- _What the task requires_: Return each line of the data below that contains the string "size", matching case exactly.

- _Data in this exercise_:
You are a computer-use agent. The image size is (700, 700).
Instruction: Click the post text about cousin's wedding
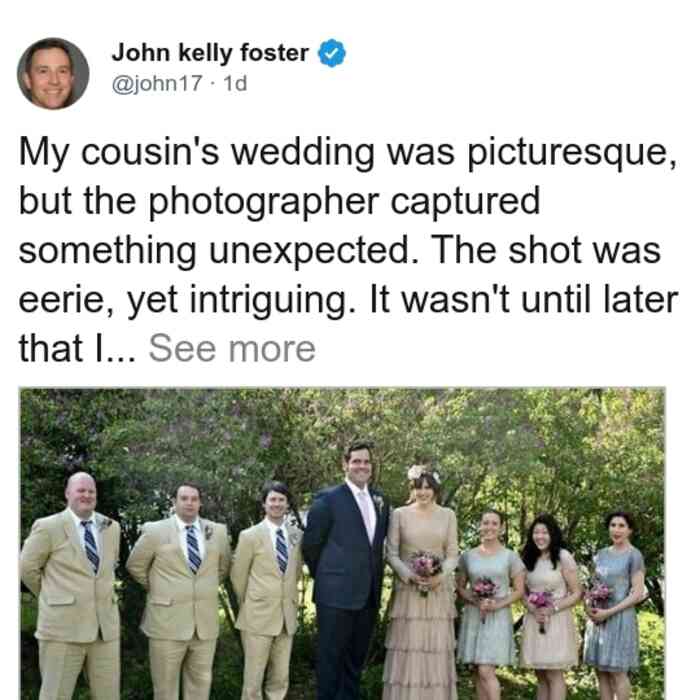pyautogui.click(x=348, y=250)
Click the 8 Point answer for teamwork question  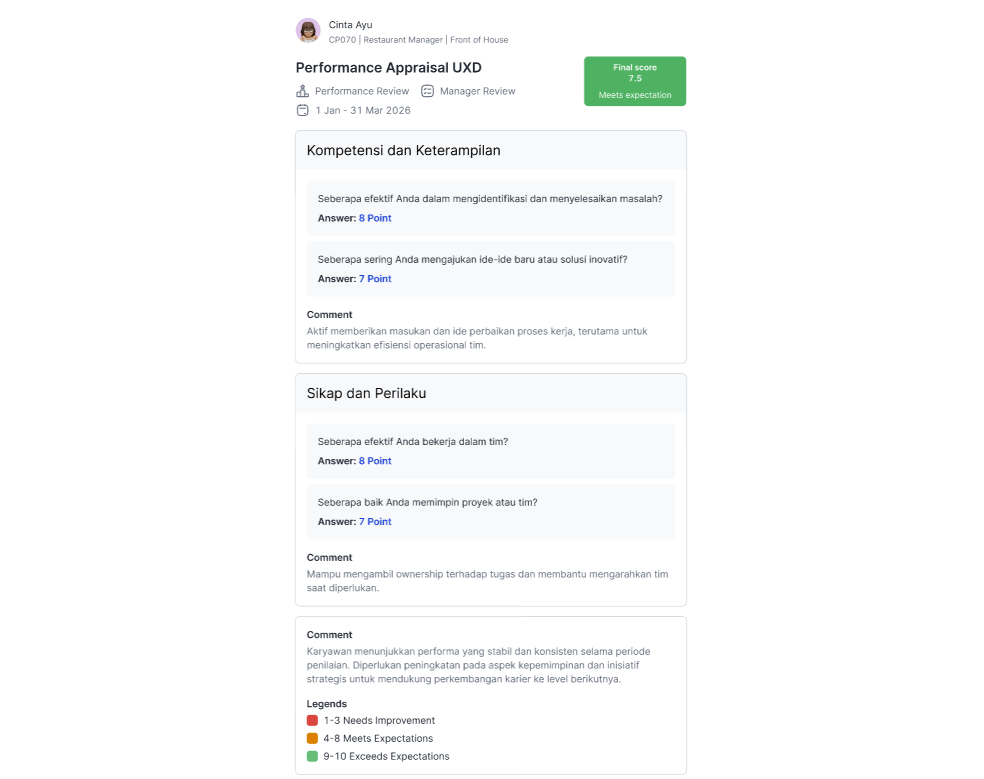(375, 461)

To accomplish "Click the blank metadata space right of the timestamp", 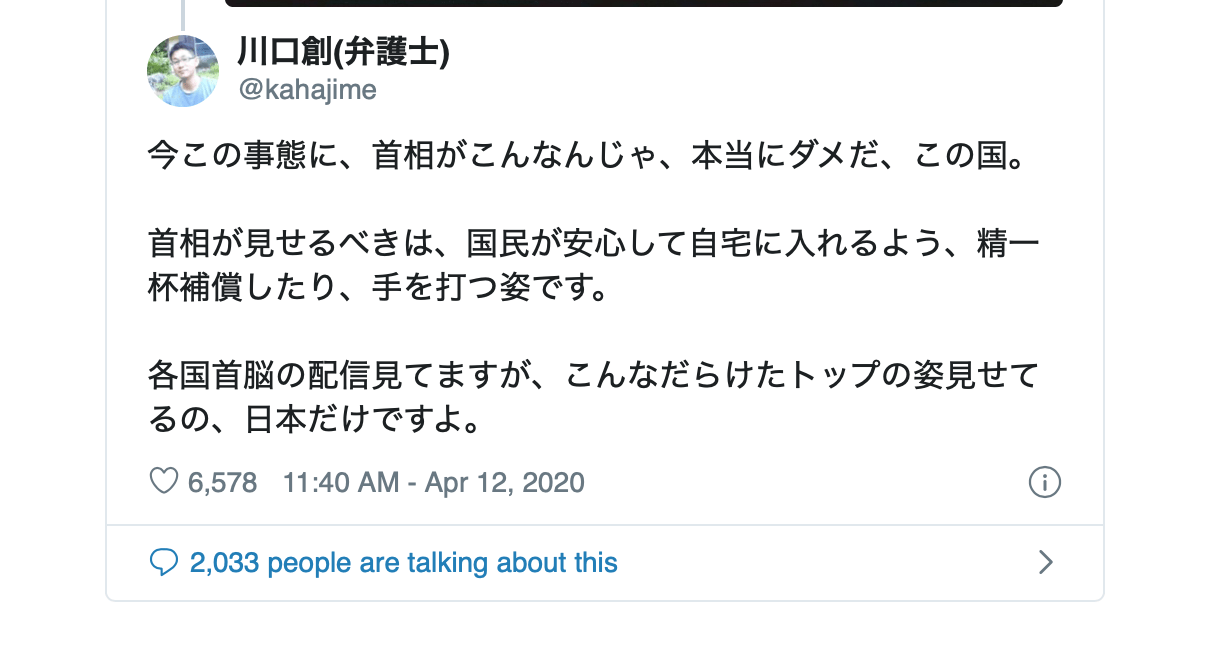I will point(800,483).
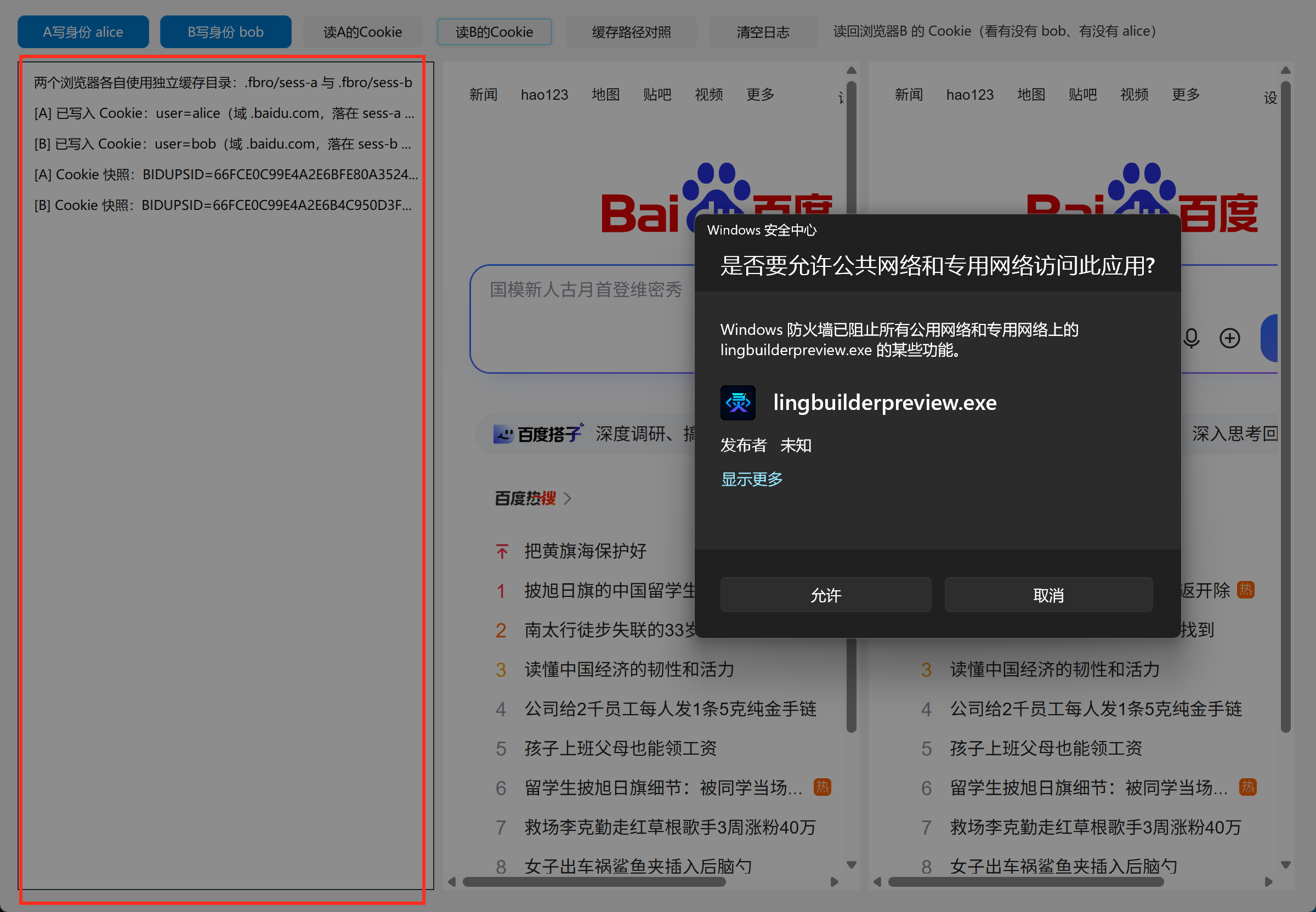This screenshot has width=1316, height=912.
Task: Click the 读B的Cookie toolbar button
Action: click(494, 32)
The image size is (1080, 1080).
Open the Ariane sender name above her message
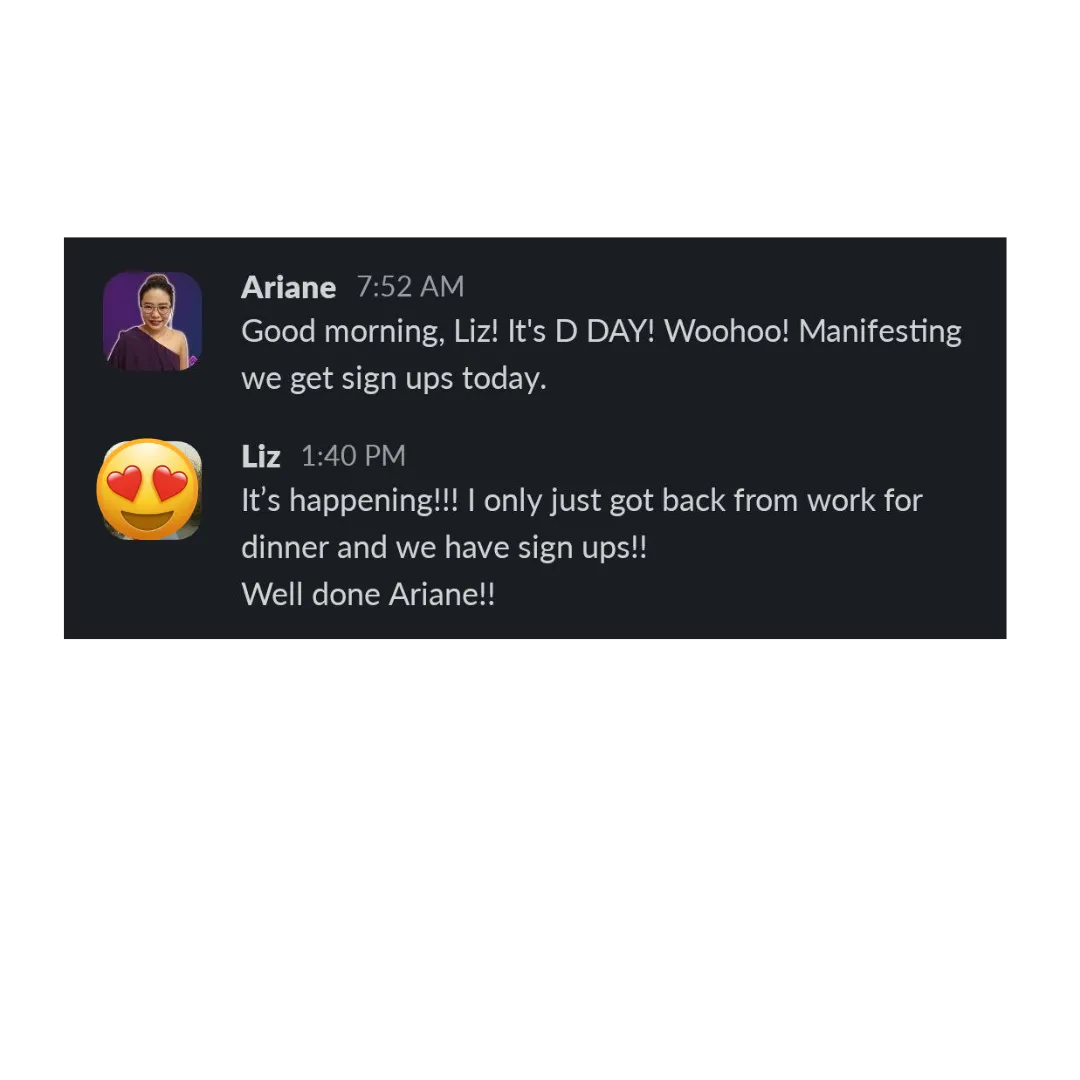(289, 287)
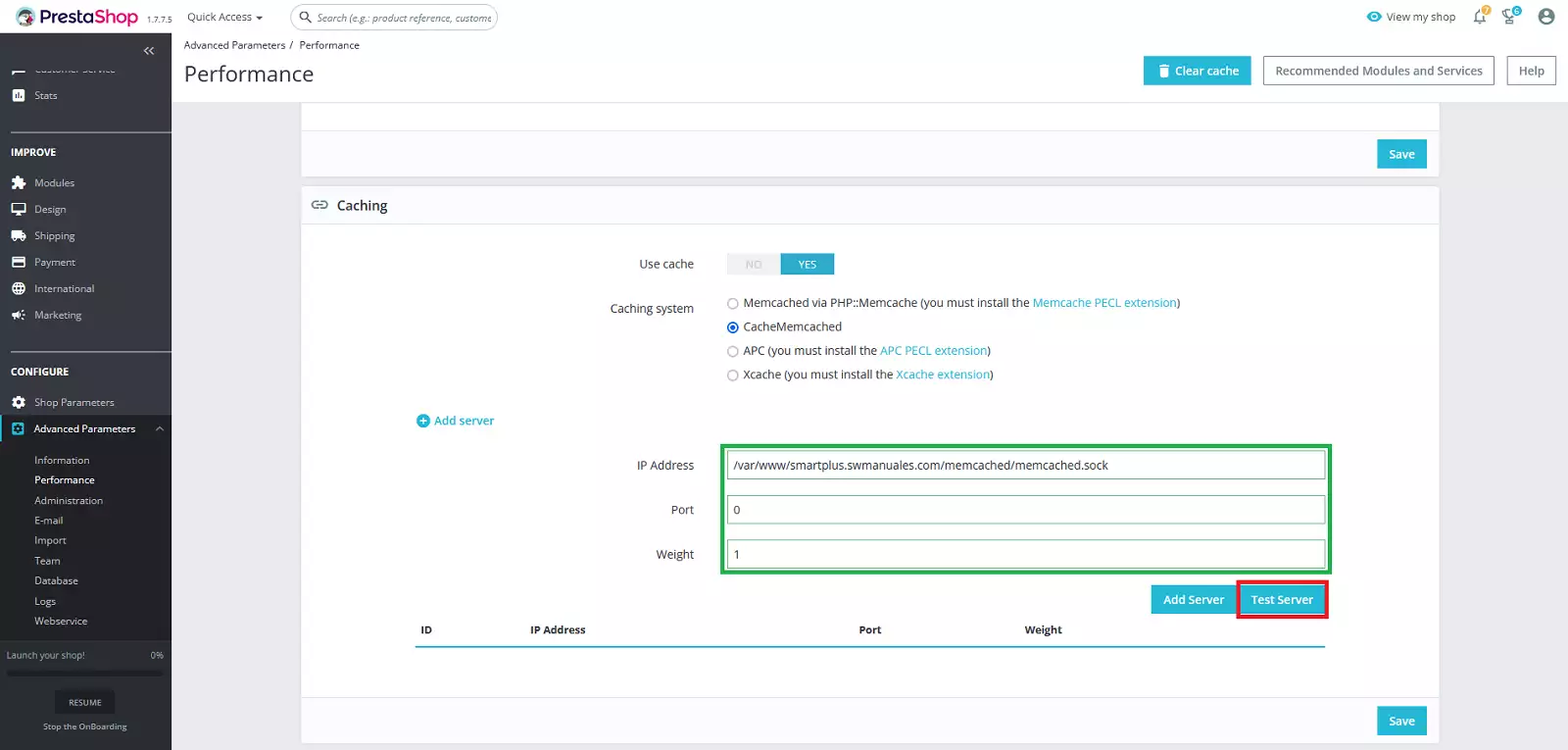
Task: Go to the Database submenu item
Action: click(x=56, y=581)
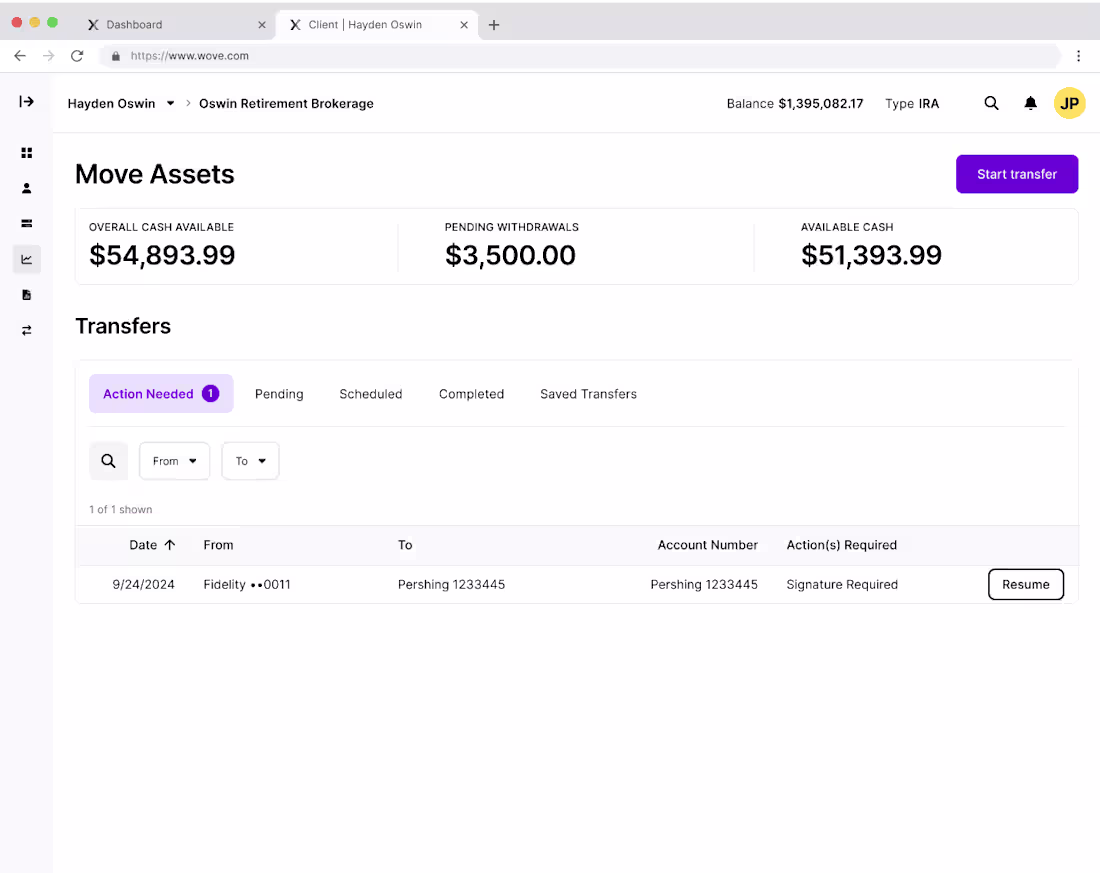This screenshot has height=873, width=1100.
Task: Resume the Fidelity to Pershing transfer
Action: pyautogui.click(x=1026, y=584)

- _The reply_:
You are a computer-use agent. The image size is (700, 700).
The image size is (1080, 1080).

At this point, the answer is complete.